# [What the exercise asks]
Please continue the forum post on creationist errors and Duane Gish's bullfrog protein claim, picking up after its final sentence. Leave the listing that follows it untouched.

# [Extract to read]

That's because it was a conscious FRAUD....

Stamping your feet and declaring it so isn't the same thing as being able to support your belief, I'm afraid. Nor does the material you quote provide adequate support, since they are also consistent with the kind of unintended fraud I describe above. You should be really familiar with that kind of fraud, since creationists have done it *countless* times -- they make the mistake of believing that their presumptions are fact, and then cheerfully publish these unconscious frauds for the public. For just one example (out of literally *thousands* I've read), see Duane Gish's confident (but wholly fraudulent) claim about proteins:

One example is Gish's "bullfrog proteins." In 1983, in a PBS show on creationism, Gish claimed that while humans and chimpanzees have many proteins which are identical or differ by only a few amino acids, there are also human proteins which are more similar to a bullfrog or a chicken than to chimpanzees. Gish was repeatedly pressed to produce his evidence. Two years later, Philip Kitcher challenged Gish to produce his evidence or retract his claim in a debate at the University of Minnesota. Gish refused to respond. Kevin Wirth of Students for Origins Research (a pro-creationist organization) begged Gish to respond in the pages of Origins Research regarding the claim. He refused. (See Robert Schadewald, "Scientific Creationism and Error," Creation/Evolution XVII (vol. 6, no. 1, 1986).)

# [Given entries]
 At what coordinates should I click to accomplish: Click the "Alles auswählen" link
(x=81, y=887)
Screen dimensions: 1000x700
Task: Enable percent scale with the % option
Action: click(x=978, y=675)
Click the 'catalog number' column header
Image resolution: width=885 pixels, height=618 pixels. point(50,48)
* * *
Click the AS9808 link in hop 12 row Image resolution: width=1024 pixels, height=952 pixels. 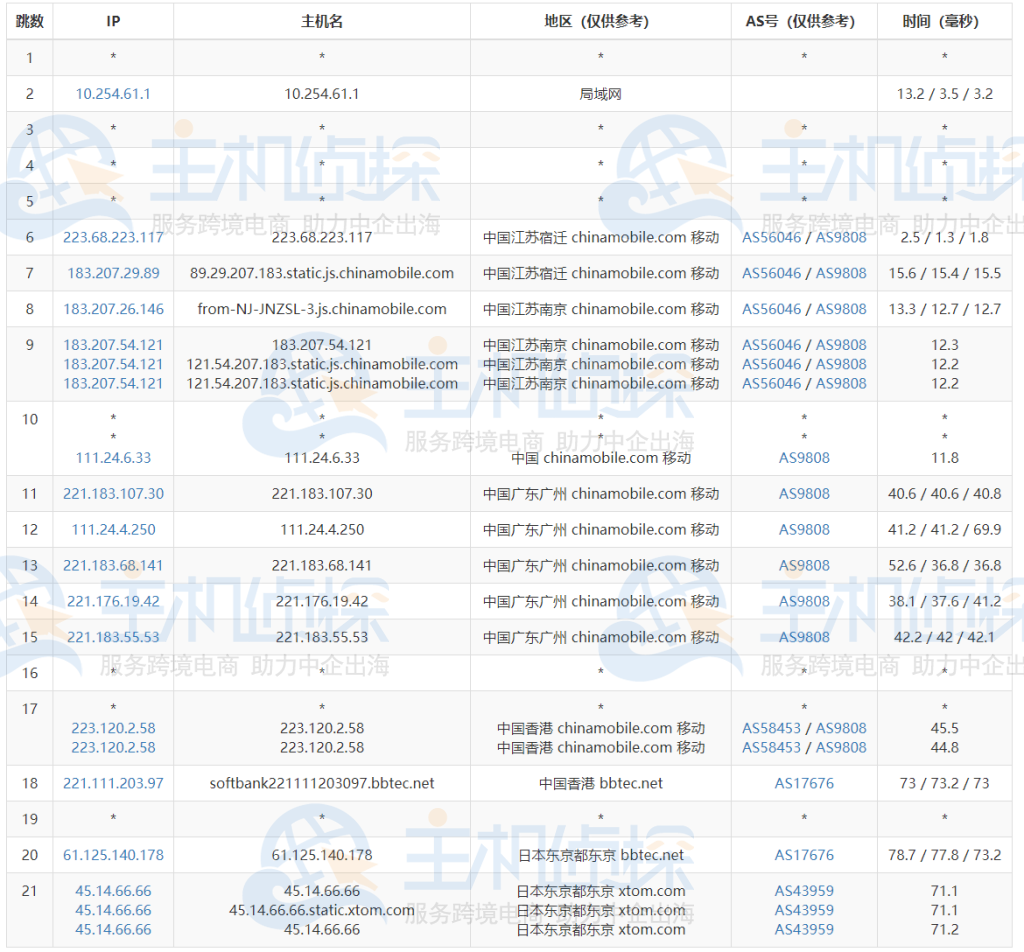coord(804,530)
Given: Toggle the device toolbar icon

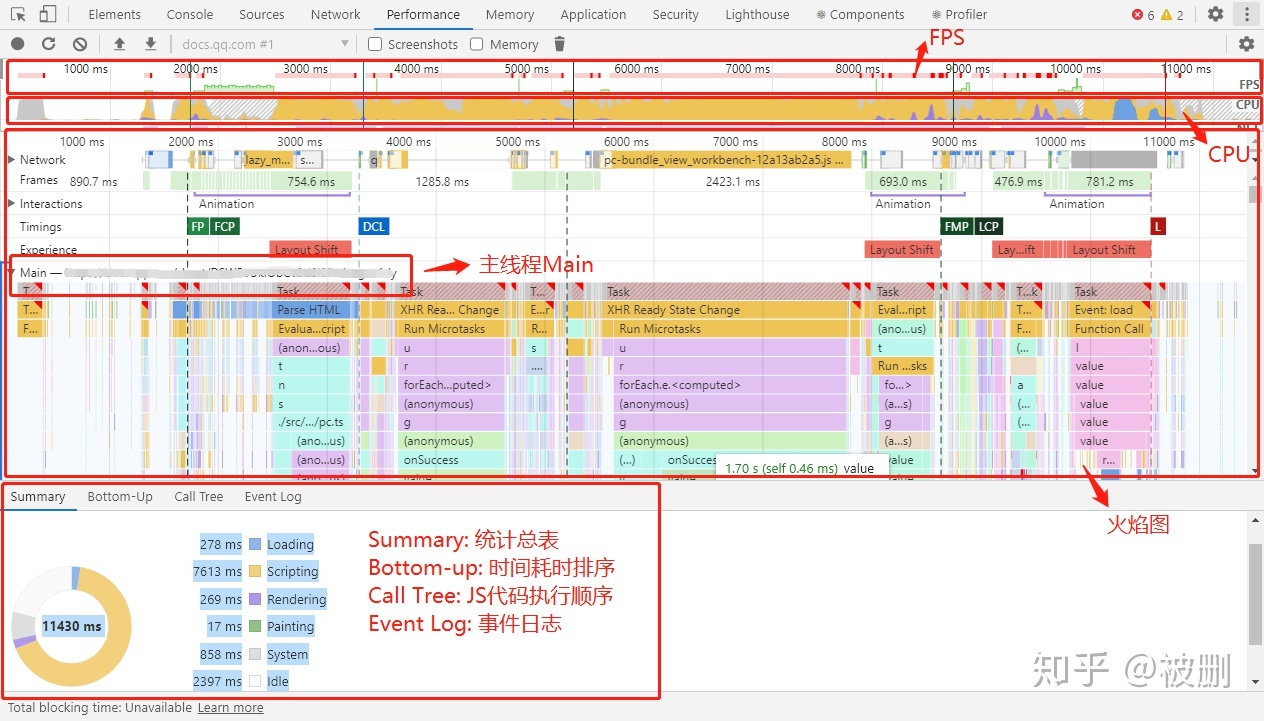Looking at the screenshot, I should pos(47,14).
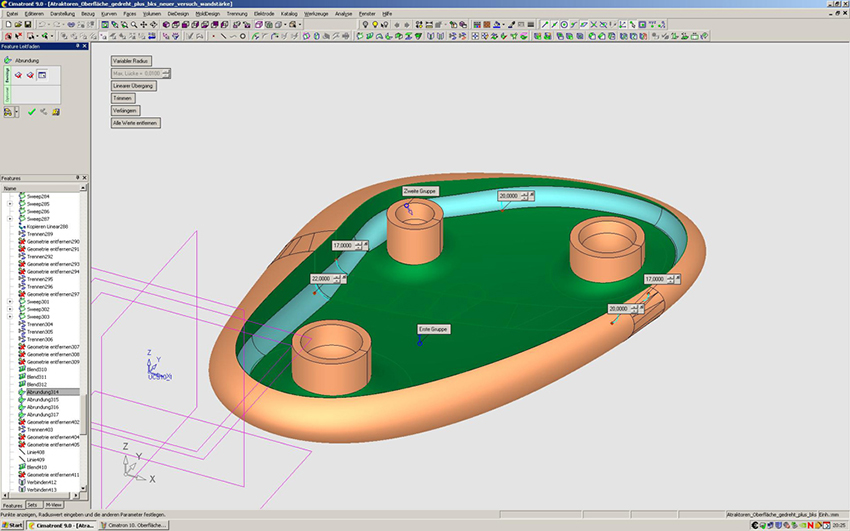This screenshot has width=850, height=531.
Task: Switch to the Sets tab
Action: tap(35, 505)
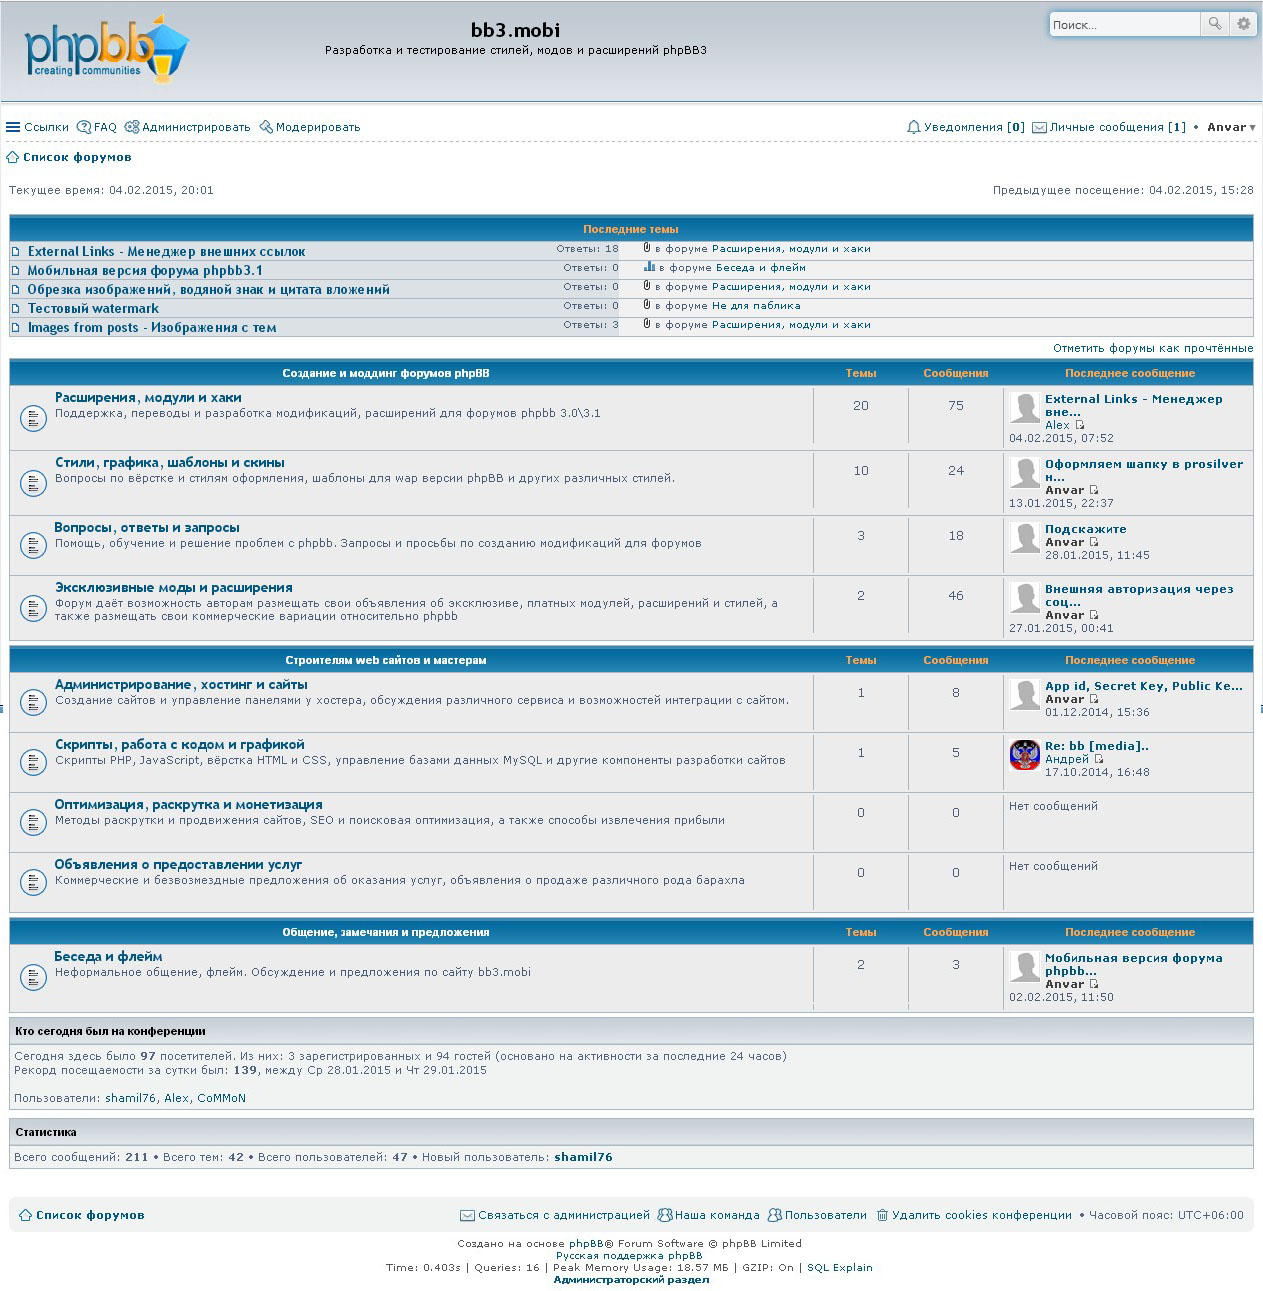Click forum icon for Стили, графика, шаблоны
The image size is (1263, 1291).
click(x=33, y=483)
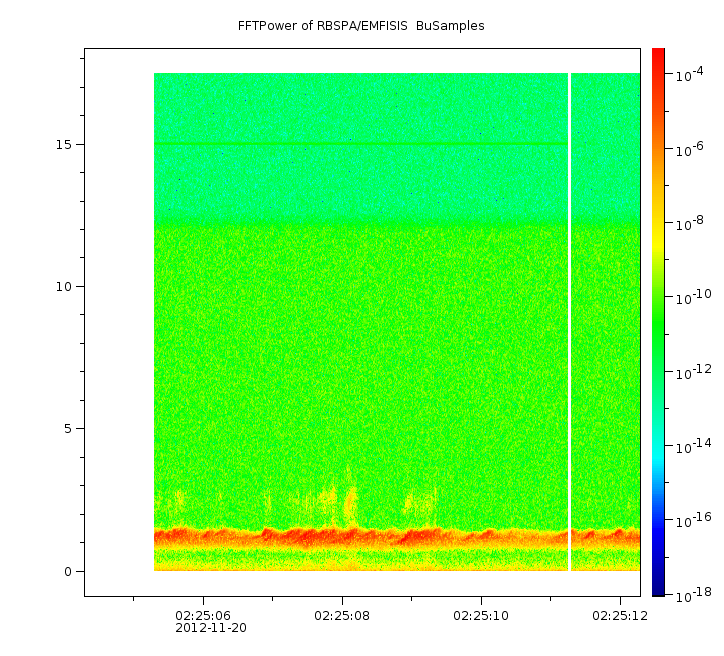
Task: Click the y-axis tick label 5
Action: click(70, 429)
* * *
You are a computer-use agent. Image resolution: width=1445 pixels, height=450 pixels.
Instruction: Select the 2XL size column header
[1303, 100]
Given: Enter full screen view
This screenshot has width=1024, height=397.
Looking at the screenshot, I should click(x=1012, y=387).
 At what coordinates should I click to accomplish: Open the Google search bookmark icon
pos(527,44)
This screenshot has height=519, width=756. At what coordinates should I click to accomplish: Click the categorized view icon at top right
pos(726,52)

# [Output]
-- from Creationist Whoppers
And:

Duane Gish, a protein biochemist with a Ph.D. from Berkeley, is vice president of the Institute for Creation Research (ICR) and creationism's best-known spokesman. A veteran of perhaps 150 public debates and thousands of lectures and sermons on creationism, Gish is revered among creationists as a great scientist and a tireless fighter for the truth. Among noncreationists, however, Gish has a reputation for making erroneous statements and then pugnaciously refusing to acknowledge them. One example is an unfinished epic which might be called the tale of two proteins.

In July 1983, the Public Broadcasting System televised an hour-long program on creationism. One of the scientists interviewed, biochemist Russell Doolittle, discussed the similarities of human proteins to chimpanzee proteins. In many cases, corresponding human and chimpanzee proteins are identical, and in others they differ by only a few amino acids. This strongly suggests a common ancestry for humans and apes. Gish was asked to comment. He replied:

If we look at certain proteins, yes, man then -- it can be assumed that man is more closely related to a chimpanzee than other things. But on the other hand, if you look at other certain proteins, you'll find that man is more closely related to a bullfrog than he is a chimpanzee. If you focus your attention on other proteins, you'll find that man is more closely related to a chicken than he is to a chimpanzee.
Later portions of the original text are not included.